__TERAPKAN ISI BACAAN__:
a: Tentukan apakah setiap pernyataan berikut sesuai dengan teks tentang pemilihan metode pembelajaran, lalu jawab ya atau tidak disertai kutipan kata-kata teks yang menjadi penentunya. (i) Kelas besar dalam contoh berisi 43 siswa. (ii) Aturan pemerintah mengenai standar jumlah peserta didik dalam satu kelas sudah dilaksanakan sebagaimana mestinya. (iii) Metode individual job – grouping in cluster dikembangkan sendiri oleh guru.
b: Teruskan teks tentang pemilihan metode pembelajaran mulai dari kalimat terakhirnya.

__TEKS YANG DIKAJI__:
• • • •

Dalam satu kelas tidak menutup kemungkinan terdapat rentang yang terlalu lebar terkait gaya belajar dan daya serap peserta didik. Rentang yang terlalu lebar tersebut akan menimbulkan suatu ‘gap’ dalam pelaksanaan pembelajaran. Sebagian siswa mungkin terlalu cepat menangkap informasi namun sebagian yang lain justru sulit dan lamban dalam menangkap informasi. Oleh karenanya, pemilihan metode belajar yang mampu mengatasi ‘gap’ dan menyatukan perbedaan dengan bentangan yang luas menjadi suatu keharusan bagi guru, dalam menentukan metode pembelajaran yang efektif dan efisien.
2.      Faktor dinamika kelas.
a.      Jumlah peserta didik.
Jumlah peserta didik dalam satu kelas perlu menjadi pertimbangan dalam pemilihan metode pembelajaran yang tepat. Meskipun pemerintah telah mengeluarkan aturan baku mengenai standar jumlah peserta didik dalam satu kelas, namun kenyataannya aturan tersebut masih belum dapat dilaksanakan sebagaimana mestinya. Kekurangan jumlah peserta didik dalam satu kelas disebabkan karena minat dan berbagai alasan lain, sehingga terjadi kekurangan siswa. Lain halnya dengan kelas yang jumlah siswanya justruover capasity. Masih banyak sekolah-sekolah yang menerima murid dalam jumlah yang besar namun tidak memiliki kapasitas ruang yang memadai, sehingga dalam satu ruangan kelas dipenuhi oleh jumlah siswa yang melebihi dari 32 orang.
Hal ini berpengaruh pada efektifitas pembelajaran. Dalam kelas yang jumlah peserta didiknya melampau batas, guru akan kewalahan mengampu pembelajaran. Pencapaian tujuan belajar akan menjadi lebih sulit karena ketidakseimbangan antara porsi maksimal perhatian dan penanganan yang dapat diberikan guru, dengan kondisi besarnya jumlah siswa yang akan menimbulkan berbagai keruwetan. Kelas yang over capasity, cenderung sulit diatur, gaduh, peserta didik sulit untuk memfokuskan perhatian secara konsisten terhadap pelaksanaan pembelajaran dan berbagai masalah lainnya.
Pemilihan metode yang tepat akan mampu menciptakan suasana pembelajaran yang memberdayakan. Artinya, dengan penggunaan metode tersebut setiap peserta didik tidak luput dari perolehan peran dan porsi keterlibatan dalam pembelajaran. Sebagai contoh, dalam kelas besar, berisi 43 siswa, tidak terdapat rombel sehingga tidak ada team teaching. Kondisi ini mengharuskan guru benar-benar dalam posisi sebagai ‘single fighter’ menghadapi sekian banyak siswa yang berpotensi menimbulkan kegaduhan. Pada mata pelajaran Pendidikan Kewarganegaraan (PKn), materi pembelajaran adalah mengenai empat sikap politik, yakni: (1) sikap politik radikal; (2) sikap politik liberal; (3) sikap politik moderat; dan (4) sikap politik status quo. Guru menggunakan metode pembelajaran individual job – grouping in cluster yang ia kembangkan sendiri.

• • • •

__BAHAN YANG DISEDIAKAN__:
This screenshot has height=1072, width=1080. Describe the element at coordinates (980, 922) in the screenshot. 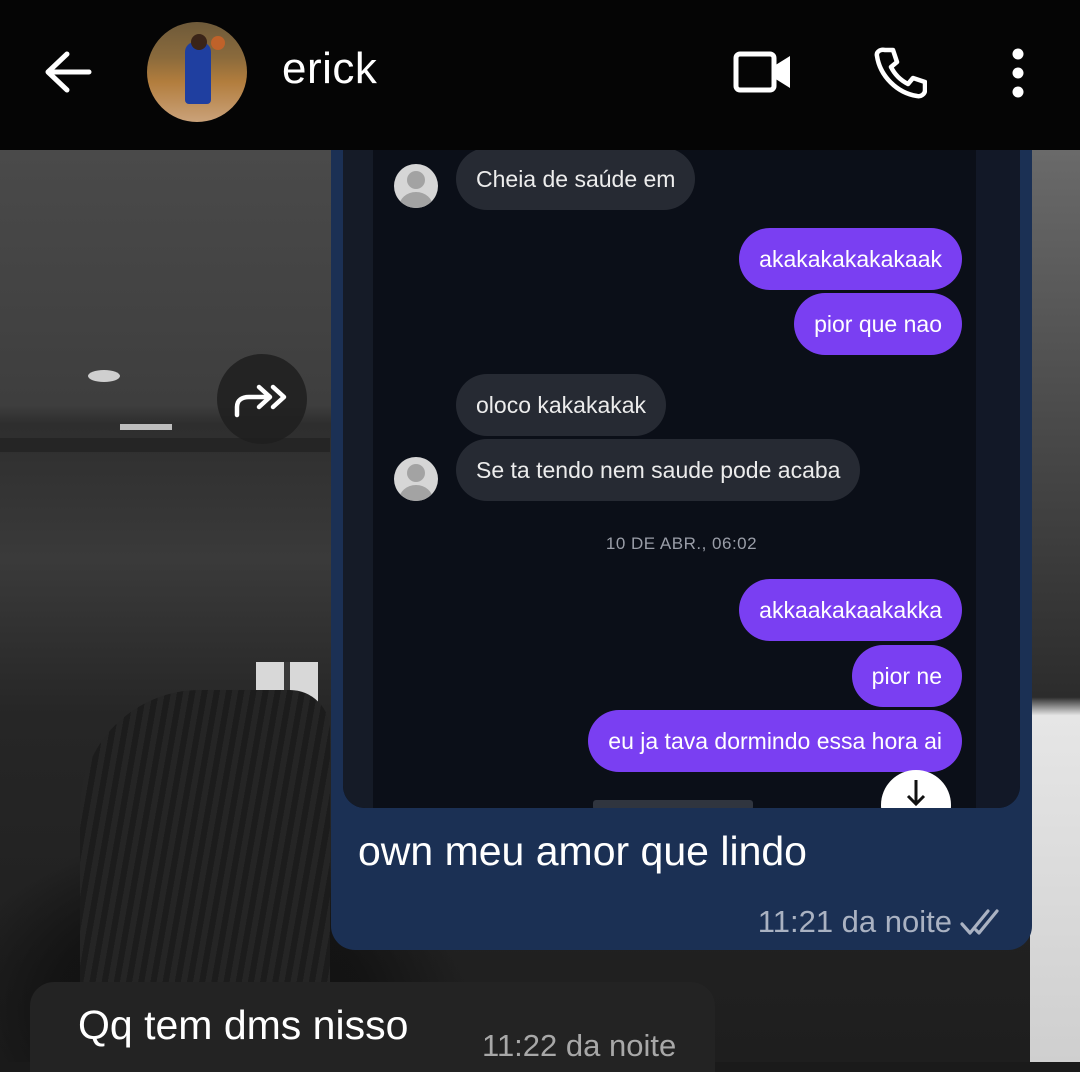

I see `double-check-icon` at that location.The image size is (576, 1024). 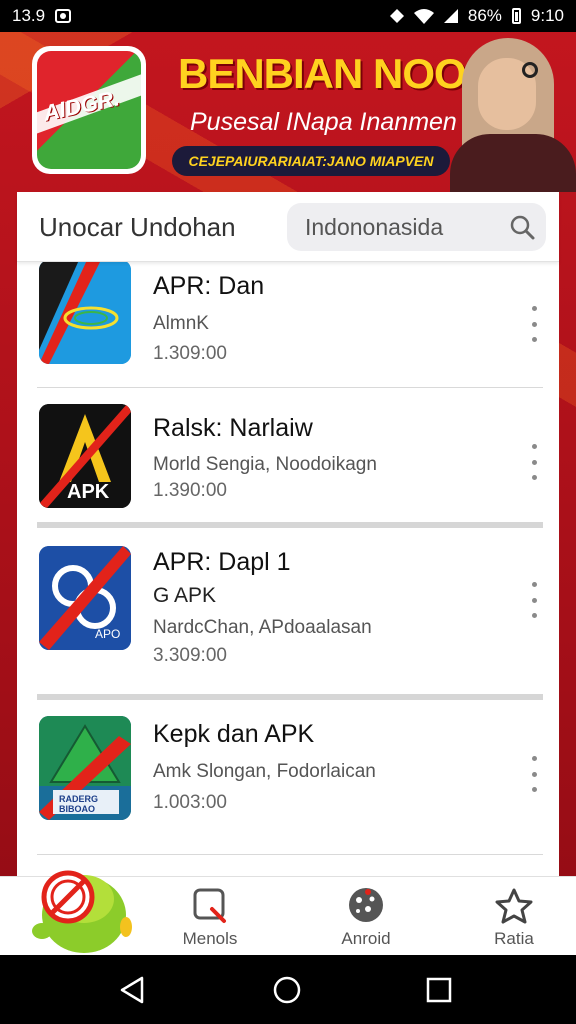 I want to click on back-icon, so click(x=133, y=990).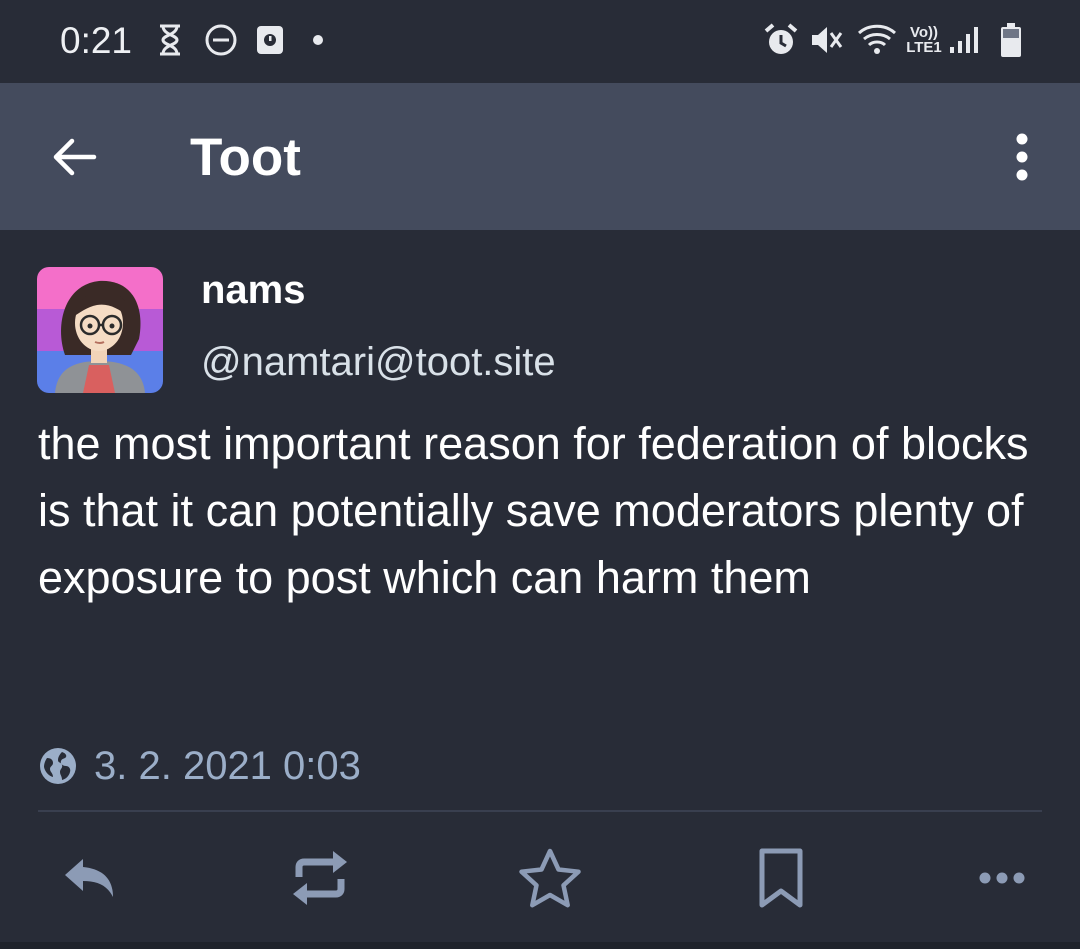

• • • •

__JAWABAN KEGIATAN__:
a:
(i) Ya: “dalam kelas besar, berisi 43 siswa”
(ii) Tidak: “kenyataannya aturan tersebut masih belum dapat dilaksanakan sebagaimana mestinya”
(iii) Ya: “Guru menggunakan metode pembelajaran individual job – grouping in cluster yang ia kembangkan sendiri.”

b:
Aplikasi metode ini adalah dengan memberikan penjelasan singkat pada peserta didik mengenai keempat sikap politik tersebut, kemudian menugasi siswa secara individu untuk menuliskan dalam kartu jawab mengenai  pengertian dan contoh kongkret sikap politik radikal, liberal, moderat, dan status qou. Satu orang peserta didik memperoleh satu sikap politik. Setelah waktu yang ditentukan, guru mengelompokkan siswa dengan sikap politik sejenis dalam kelompok-kelompok cluster dengan posisi tempat duduk memanjang dari depan ke belakang. Diskusi mengenai sikap politik segera dilakukan. Secara singkat dapat dijelaskan, pada metode ini siswa mengerjakan latihan soal pada awalnya  kemudian dikelompokkan dalam tugas yang sejenis, dengan kata lain individual learningdikembangkan menjadi cooperatif learning.
Mengetahui seluk beluk kondisi kelas dan peserta didik tidak hanya sebagai suatu keharusan bagi guru, tetapi harus dijadikan sebagai prisip pelaksanaan pembelajaran yang mantap dan profesional. Dengan demikian guru dapat mengatasi permasalahan yang muncul dalam pembelajaran yang diampunya. Guru memiliki kebebasan dalam mengembangkan ide-ide dan kreatifitasnya demi kemajuan kualitas pembelajaran di kelasnya.
b.      Karakter kelas.
Pemilihan metode pembelajaran harus memperhatikan karakter kelas. Karakter kelas menyangkut sifat dan sikap peserta didik dalam tataran umum untuk ruang lingkup kelas. Guru harus memiliki ketajaman pandangan dan mampu menilai karakter yang dimiliki oleh kelas-kelas yang diampunya. Setiap kelas memiliki karakternya masing-masing. Salah satu keterampilan wajib seorang guru adalah dalam hal penguasaan kelas. Penguasaan kelas bukan diartikan guru dominan dan diktatoris, tapi guru sangat mengenali dan memahami secara mendalam karakter kelas yang diampunya.
Mengenali dan memahami karakter kelas memerlukan cara tersendiri. Cara yang bisa dilakukan untuk mengetahui karakter kelas adalah dari sikap yang paling dominan yang dimiliki kelas tersebut, dimana sikap dominan tersebut merupakan sikap yang mencirikan (membedakan) kelas tersebut dengan kelas lainnya. Ini berarti setiap kelas memiliki ciri khas sendiri-sendiri. Sikap dominan bisa ditelusur dari indikasi-indikasi seperti yang tampak, antara lain:
1.)      Seberapa kooperatifkah warga belajar.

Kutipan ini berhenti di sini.